:: Extracted data

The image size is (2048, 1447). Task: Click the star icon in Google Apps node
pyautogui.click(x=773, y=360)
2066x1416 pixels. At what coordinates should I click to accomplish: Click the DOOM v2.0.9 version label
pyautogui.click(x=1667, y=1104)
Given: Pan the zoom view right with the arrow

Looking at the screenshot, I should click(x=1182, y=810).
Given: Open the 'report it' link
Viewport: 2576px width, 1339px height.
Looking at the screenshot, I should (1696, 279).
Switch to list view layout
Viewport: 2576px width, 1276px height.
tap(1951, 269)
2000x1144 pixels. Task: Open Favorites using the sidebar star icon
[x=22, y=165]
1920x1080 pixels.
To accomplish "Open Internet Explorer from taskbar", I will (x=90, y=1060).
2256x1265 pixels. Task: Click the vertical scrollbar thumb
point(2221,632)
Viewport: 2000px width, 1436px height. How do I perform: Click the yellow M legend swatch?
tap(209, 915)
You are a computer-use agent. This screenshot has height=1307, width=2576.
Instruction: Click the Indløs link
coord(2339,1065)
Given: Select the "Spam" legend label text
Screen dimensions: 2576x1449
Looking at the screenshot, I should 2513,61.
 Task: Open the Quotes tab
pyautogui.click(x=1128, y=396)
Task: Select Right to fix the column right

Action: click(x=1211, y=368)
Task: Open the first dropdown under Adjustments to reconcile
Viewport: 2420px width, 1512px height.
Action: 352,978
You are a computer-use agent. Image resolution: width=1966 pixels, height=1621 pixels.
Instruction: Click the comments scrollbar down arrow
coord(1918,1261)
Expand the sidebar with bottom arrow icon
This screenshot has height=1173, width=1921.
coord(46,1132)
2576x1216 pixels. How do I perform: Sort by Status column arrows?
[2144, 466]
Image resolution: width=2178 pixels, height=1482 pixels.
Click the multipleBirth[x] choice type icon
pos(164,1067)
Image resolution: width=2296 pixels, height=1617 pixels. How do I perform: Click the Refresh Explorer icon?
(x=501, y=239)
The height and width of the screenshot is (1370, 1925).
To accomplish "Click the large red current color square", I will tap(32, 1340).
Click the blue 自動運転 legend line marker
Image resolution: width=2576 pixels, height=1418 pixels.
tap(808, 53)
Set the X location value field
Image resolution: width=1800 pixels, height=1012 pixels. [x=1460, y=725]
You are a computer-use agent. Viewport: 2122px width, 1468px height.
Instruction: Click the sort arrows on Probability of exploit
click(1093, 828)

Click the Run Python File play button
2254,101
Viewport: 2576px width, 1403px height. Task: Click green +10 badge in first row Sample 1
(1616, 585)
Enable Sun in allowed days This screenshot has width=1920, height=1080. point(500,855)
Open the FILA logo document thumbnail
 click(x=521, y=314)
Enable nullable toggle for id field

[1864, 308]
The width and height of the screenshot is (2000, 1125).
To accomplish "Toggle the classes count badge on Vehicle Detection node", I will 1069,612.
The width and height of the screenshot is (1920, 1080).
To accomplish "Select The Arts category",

::::

# Action item:
Quote all the records. Keep every word exact.

# Answer for this exercise:
The image size is (2048, 1447). Task: Click the star icon in Google Apps node
pyautogui.click(x=773, y=360)
2066x1416 pixels. At what coordinates should I click to accomplish: Click the DOOM v2.0.9 version label
pyautogui.click(x=1667, y=1104)
Given: Pan the zoom view right with the arrow

Looking at the screenshot, I should click(x=1182, y=810).
Given: Open the 'report it' link
Viewport: 2576px width, 1339px height.
Looking at the screenshot, I should (1696, 279).
Switch to list view layout
Viewport: 2576px width, 1276px height.
tap(1951, 269)
2000x1144 pixels. Task: Open Favorites using the sidebar star icon
[x=22, y=165]
1920x1080 pixels.
To accomplish "Open Internet Explorer from taskbar", I will (x=90, y=1060).
2256x1265 pixels. Task: Click the vertical scrollbar thumb
point(2221,632)
Viewport: 2000px width, 1436px height. How do I perform: Click the yellow M legend swatch?
tap(209, 915)
You are a computer-use agent. This screenshot has height=1307, width=2576.
Instruction: Click the Indløs link
coord(2339,1065)
Given: Select the "Spam" legend label text
Screen dimensions: 2576x1449
Looking at the screenshot, I should 2513,61.
 Task: Open the Quotes tab
pyautogui.click(x=1128, y=396)
Task: Select Right to fix the column right

Action: click(x=1211, y=368)
Task: Open the first dropdown under Adjustments to reconcile
Viewport: 2420px width, 1512px height.
Action: 352,978
You are a computer-use agent. Image resolution: width=1966 pixels, height=1621 pixels.
Instruction: Click the comments scrollbar down arrow
coord(1918,1261)
Expand the sidebar with bottom arrow icon
This screenshot has height=1173, width=1921.
coord(46,1132)
2576x1216 pixels. How do I perform: Sort by Status column arrows?
[2144, 466]
Image resolution: width=2178 pixels, height=1482 pixels.
Click the multipleBirth[x] choice type icon
pos(164,1067)
Image resolution: width=2296 pixels, height=1617 pixels. How do I perform: Click the Refresh Explorer icon?
(x=501, y=239)
The height and width of the screenshot is (1370, 1925).
To accomplish "Click the large red current color square", I will tap(32, 1340).
Click the blue 自動運転 legend line marker
Image resolution: width=2576 pixels, height=1418 pixels.
tap(808, 53)
Set the X location value field
Image resolution: width=1800 pixels, height=1012 pixels. [x=1460, y=725]
You are a computer-use agent. Viewport: 2122px width, 1468px height.
Instruction: Click the sort arrows on Probability of exploit
click(1093, 828)

Click the Run Python File play button
2254,101
Viewport: 2576px width, 1403px height. Task: Click green +10 badge in first row Sample 1
(1616, 585)
Enable Sun in allowed days This screenshot has width=1920, height=1080. point(500,855)
Open the FILA logo document thumbnail
 click(x=521, y=314)
Enable nullable toggle for id field

[1864, 308]
The width and height of the screenshot is (2000, 1125).
To accomplish "Toggle the classes count badge on Vehicle Detection node", I will 1069,612.
The width and height of the screenshot is (1920, 1080).
To accomplish "Select The Arts category",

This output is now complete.